“Let me see those,” I said. He gave the dice to me. I eyed them and shifted them in my palm. I actually had no idea what rigged dice looked or felt like, but I had the feeling that maybe I could learn. I held one to the light.
Nigel took them from me. “They’re fake, Dad.”
“What?” I asked.
“Loaded.”
I was astonished. My son was brilliant and wily, of course, but only a child.
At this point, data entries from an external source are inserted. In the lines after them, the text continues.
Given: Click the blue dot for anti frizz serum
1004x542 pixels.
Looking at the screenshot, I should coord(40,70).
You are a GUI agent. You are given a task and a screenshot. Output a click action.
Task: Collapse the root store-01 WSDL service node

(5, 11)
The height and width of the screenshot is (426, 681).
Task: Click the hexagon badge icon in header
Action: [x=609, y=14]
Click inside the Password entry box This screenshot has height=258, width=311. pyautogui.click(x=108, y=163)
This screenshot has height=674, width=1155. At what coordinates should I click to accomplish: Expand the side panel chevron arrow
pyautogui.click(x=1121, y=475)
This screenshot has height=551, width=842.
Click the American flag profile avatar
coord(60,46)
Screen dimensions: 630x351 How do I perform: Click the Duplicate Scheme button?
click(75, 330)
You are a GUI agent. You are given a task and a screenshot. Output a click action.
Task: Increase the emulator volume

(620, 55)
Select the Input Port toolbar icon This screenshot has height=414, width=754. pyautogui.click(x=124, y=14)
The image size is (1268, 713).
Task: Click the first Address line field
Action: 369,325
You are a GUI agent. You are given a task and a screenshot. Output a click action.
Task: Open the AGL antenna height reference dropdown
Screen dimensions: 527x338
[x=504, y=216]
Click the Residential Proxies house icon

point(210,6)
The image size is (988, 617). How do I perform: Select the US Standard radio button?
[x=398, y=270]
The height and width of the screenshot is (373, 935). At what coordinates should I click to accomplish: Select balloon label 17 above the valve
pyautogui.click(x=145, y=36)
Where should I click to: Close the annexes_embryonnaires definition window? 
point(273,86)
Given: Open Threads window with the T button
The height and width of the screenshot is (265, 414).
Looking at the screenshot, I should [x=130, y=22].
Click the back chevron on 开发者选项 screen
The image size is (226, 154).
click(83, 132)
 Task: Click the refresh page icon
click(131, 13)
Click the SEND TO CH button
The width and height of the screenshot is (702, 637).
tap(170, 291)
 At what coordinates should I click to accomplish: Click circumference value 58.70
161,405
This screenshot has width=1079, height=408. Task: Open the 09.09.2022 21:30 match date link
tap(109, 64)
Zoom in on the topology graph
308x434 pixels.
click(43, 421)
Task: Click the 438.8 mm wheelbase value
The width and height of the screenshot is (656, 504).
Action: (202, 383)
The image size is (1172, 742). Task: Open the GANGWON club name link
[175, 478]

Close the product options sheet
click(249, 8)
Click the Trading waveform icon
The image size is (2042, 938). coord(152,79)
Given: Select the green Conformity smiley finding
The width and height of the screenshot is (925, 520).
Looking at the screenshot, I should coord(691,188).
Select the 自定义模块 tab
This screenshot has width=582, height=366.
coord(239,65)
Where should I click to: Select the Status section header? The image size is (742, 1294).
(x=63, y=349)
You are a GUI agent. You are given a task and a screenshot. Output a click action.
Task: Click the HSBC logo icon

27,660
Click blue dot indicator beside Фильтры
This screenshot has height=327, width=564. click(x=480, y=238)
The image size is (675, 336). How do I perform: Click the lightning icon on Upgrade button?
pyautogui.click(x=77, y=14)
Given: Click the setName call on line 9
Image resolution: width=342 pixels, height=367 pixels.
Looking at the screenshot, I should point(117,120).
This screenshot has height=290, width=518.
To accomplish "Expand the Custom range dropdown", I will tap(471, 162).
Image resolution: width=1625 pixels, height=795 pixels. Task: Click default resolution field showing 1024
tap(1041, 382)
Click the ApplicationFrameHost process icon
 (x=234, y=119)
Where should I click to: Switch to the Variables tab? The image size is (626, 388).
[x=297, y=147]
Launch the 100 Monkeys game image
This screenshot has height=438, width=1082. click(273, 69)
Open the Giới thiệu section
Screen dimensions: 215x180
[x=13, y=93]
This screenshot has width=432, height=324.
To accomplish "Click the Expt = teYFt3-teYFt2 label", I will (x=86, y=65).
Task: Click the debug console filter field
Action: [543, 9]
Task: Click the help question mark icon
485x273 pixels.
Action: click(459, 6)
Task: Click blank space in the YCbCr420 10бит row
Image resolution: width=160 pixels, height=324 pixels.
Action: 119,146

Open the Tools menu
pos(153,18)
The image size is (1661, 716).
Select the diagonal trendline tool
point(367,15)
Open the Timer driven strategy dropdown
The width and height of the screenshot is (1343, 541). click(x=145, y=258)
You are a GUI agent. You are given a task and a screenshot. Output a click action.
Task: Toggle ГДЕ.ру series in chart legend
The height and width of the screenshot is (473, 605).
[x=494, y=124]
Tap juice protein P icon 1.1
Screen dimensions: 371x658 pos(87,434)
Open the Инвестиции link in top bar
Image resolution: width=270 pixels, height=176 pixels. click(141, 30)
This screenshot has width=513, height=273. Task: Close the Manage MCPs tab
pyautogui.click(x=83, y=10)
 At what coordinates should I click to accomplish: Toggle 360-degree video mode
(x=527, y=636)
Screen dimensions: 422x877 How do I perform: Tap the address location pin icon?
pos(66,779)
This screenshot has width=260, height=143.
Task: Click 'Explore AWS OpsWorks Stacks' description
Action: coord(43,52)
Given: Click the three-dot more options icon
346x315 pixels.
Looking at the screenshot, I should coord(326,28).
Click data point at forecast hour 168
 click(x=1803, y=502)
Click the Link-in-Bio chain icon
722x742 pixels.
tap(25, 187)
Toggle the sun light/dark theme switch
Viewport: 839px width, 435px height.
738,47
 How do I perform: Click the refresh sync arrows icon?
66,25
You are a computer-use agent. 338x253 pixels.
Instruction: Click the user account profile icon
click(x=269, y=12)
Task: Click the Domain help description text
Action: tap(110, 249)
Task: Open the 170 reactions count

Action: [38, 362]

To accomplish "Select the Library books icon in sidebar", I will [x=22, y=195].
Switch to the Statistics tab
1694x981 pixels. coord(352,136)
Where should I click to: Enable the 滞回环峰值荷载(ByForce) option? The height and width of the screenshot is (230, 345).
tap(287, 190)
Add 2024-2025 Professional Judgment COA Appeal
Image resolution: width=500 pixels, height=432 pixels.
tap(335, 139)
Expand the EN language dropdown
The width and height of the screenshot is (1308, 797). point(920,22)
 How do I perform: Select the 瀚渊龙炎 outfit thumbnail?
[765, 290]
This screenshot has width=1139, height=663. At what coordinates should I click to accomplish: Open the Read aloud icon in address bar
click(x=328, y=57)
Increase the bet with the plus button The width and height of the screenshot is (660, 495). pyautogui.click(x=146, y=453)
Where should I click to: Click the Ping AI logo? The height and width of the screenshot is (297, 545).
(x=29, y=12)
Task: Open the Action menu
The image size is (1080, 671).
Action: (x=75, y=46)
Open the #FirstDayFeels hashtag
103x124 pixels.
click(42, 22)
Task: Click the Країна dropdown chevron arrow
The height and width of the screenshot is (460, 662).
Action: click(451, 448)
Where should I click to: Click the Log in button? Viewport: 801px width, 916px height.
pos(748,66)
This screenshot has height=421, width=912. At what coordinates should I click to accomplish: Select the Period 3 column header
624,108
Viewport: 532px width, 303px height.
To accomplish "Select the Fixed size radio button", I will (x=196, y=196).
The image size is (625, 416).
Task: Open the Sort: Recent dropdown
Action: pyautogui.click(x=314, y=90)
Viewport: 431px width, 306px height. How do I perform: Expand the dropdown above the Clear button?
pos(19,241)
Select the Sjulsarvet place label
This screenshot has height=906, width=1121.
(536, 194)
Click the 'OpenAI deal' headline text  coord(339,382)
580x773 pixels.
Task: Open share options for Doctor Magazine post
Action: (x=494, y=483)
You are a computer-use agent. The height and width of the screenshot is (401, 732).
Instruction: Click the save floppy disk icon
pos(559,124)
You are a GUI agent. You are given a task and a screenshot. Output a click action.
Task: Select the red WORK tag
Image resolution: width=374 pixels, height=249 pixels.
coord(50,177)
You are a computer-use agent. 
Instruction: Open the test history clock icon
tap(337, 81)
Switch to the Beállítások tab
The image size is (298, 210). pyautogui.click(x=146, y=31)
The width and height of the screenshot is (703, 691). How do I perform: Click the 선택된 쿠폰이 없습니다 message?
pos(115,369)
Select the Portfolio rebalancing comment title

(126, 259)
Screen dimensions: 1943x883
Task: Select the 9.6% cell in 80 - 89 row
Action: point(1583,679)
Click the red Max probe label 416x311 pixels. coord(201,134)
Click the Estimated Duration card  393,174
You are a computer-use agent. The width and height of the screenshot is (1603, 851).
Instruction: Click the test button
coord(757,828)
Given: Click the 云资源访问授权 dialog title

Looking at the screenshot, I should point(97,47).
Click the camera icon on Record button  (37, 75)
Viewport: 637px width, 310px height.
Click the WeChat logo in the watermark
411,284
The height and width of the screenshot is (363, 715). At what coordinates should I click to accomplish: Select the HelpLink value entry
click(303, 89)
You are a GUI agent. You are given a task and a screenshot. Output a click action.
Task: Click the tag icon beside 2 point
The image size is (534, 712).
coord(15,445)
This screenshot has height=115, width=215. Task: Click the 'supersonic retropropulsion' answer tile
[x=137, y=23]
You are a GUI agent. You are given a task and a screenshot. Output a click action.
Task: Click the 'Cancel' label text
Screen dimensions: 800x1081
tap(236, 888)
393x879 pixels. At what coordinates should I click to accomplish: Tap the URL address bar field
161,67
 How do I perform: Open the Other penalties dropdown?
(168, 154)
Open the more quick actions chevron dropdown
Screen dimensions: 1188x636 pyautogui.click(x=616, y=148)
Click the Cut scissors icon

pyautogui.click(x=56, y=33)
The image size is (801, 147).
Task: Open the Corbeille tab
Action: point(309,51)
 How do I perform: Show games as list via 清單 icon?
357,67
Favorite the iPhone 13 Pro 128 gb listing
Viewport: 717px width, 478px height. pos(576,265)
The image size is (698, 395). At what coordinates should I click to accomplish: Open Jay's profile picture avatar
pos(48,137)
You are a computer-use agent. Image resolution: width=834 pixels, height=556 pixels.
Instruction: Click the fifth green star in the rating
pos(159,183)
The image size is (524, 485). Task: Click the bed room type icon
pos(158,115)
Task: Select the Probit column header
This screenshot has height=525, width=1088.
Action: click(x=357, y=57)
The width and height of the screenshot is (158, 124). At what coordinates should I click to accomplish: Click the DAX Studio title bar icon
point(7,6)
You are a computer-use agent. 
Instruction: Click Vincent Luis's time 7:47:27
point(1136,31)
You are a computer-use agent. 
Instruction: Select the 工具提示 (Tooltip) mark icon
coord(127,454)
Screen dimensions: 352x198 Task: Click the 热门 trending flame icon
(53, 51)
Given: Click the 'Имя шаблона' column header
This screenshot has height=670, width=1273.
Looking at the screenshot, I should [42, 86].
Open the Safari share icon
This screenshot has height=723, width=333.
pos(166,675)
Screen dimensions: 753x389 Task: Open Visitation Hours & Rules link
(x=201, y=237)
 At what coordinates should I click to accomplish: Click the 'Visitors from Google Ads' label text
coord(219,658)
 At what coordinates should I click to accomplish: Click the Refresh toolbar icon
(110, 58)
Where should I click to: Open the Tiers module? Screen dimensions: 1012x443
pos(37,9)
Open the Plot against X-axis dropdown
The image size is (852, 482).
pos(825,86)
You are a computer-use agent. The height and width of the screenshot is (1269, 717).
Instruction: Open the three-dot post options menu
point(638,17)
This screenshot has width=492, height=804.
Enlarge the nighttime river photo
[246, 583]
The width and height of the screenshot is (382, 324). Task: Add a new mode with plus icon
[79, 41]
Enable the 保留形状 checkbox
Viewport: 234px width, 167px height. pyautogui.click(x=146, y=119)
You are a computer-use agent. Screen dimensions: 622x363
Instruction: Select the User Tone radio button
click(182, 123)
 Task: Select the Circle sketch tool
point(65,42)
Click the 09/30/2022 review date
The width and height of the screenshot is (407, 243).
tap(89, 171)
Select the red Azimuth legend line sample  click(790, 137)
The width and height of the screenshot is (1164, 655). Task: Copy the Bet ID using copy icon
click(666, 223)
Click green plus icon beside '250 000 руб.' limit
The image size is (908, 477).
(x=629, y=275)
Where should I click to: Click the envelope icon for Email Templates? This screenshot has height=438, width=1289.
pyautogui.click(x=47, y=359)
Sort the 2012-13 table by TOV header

I never imagined him using his intelligence against me, even if only for a second. It was an inversion of our relationship. It was I who was supposed to clobber him at chess or embarrass him with feats of manly strength. It was my job to show him how cruel and uncaring the world could be, so that he would toughen up. Not vice versa.
“Why did you tell me?” I asked.
Nigel turned the dice over in his hand and threw them into the wastebasket. He shrugged.
“I don’t know,” he said.
Dr. Nzinga entered. “Ah,” she said. “Very well to see the happy family. Are we ready to start?”
Nigel glanced at me. “Yes, ma’am.”
29
One Blue Geisha Backrub will take you to seventh heaven. Two Blue Geisha Backrubs will reunite you with your maker. Three Blue Geisha Backrubs will cause your maker to throw you out of heaven for degeneracy.
My wet knees vibrated against the bathroom tile. Many hands held me by the shoulders and arms over a toilet full of expelled material. One would think that finally getting Nigel the help he needed would have calmed my nerves. Not so. If anything, since Nigel started his preliminary treatments with Dr. Nzinga, I’d been more on edge, gulping pills like penny candies. I couldn’t slow down no matter how hard I tried.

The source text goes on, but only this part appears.